__What the task asks__.
The following entries are to be retyped in full, exactly as written.

__Records for this exercise__.
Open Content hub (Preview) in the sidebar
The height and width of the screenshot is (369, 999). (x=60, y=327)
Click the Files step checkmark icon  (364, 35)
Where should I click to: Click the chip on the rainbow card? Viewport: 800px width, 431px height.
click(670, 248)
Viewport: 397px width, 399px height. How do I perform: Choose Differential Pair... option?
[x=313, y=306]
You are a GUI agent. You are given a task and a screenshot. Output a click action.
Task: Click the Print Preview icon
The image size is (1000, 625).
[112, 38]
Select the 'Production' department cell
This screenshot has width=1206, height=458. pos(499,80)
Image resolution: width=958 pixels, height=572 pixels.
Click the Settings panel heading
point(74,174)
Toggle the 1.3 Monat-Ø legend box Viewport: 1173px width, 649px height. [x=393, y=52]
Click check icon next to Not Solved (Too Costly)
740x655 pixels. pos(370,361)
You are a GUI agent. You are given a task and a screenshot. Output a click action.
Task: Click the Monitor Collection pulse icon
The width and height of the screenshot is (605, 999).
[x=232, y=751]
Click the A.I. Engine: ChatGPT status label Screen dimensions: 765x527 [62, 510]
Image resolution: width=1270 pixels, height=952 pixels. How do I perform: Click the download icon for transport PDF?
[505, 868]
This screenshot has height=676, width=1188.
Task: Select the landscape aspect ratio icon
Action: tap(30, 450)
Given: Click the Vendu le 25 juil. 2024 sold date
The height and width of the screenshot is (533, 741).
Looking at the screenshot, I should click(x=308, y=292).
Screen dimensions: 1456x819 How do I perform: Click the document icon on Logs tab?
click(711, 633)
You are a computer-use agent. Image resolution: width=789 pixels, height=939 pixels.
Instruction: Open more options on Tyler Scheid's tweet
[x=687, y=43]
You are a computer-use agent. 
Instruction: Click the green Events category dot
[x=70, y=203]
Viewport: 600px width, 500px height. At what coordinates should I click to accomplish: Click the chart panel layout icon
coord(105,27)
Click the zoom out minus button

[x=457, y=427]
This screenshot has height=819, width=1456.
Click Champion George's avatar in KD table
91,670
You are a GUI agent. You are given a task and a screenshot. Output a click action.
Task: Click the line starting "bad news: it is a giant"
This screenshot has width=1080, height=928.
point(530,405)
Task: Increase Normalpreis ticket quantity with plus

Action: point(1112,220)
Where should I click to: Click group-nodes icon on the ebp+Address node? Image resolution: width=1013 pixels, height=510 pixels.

__Final answer__.
Open Content hub (Preview) in the sidebar
The height and width of the screenshot is (369, 999). (x=60, y=327)
Click the Files step checkmark icon  (364, 35)
Where should I click to: Click the chip on the rainbow card? Viewport: 800px width, 431px height.
click(670, 248)
Viewport: 397px width, 399px height. How do I perform: Choose Differential Pair... option?
[x=313, y=306]
You are a GUI agent. You are given a task and a screenshot. Output a click action.
Task: Click the Print Preview icon
The image size is (1000, 625).
[112, 38]
Select the 'Production' department cell
This screenshot has width=1206, height=458. pos(499,80)
Image resolution: width=958 pixels, height=572 pixels.
Click the Settings panel heading
point(74,174)
Toggle the 1.3 Monat-Ø legend box Viewport: 1173px width, 649px height. [x=393, y=52]
Click check icon next to Not Solved (Too Costly)
740x655 pixels. pos(370,361)
You are a GUI agent. You are given a task and a screenshot. Output a click action.
Task: Click the Monitor Collection pulse icon
The width and height of the screenshot is (605, 999).
[x=232, y=751]
Click the A.I. Engine: ChatGPT status label Screen dimensions: 765x527 [62, 510]
Image resolution: width=1270 pixels, height=952 pixels. How do I perform: Click the download icon for transport PDF?
[505, 868]
This screenshot has height=676, width=1188.
Task: Select the landscape aspect ratio icon
Action: tap(30, 450)
Given: Click the Vendu le 25 juil. 2024 sold date
The height and width of the screenshot is (533, 741).
Looking at the screenshot, I should click(x=308, y=292).
Screen dimensions: 1456x819 How do I perform: Click the document icon on Logs tab?
click(711, 633)
You are a computer-use agent. Image resolution: width=789 pixels, height=939 pixels.
Instruction: Open more options on Tyler Scheid's tweet
[x=687, y=43]
You are a computer-use agent. 
Instruction: Click the green Events category dot
[x=70, y=203]
Viewport: 600px width, 500px height. At what coordinates should I click to accomplish: Click the chart panel layout icon
coord(105,27)
Click the zoom out minus button

[x=457, y=427]
This screenshot has height=819, width=1456.
Click Champion George's avatar in KD table
91,670
You are a GUI agent. You are given a task and a screenshot. Output a click action.
Task: Click the line starting "bad news: it is a giant"
This screenshot has width=1080, height=928.
point(530,405)
Task: Increase Normalpreis ticket quantity with plus

Action: point(1112,220)
Where should I click to: Click group-nodes icon on the ebp+Address node? Image resolution: width=1013 pixels, height=510 pixels.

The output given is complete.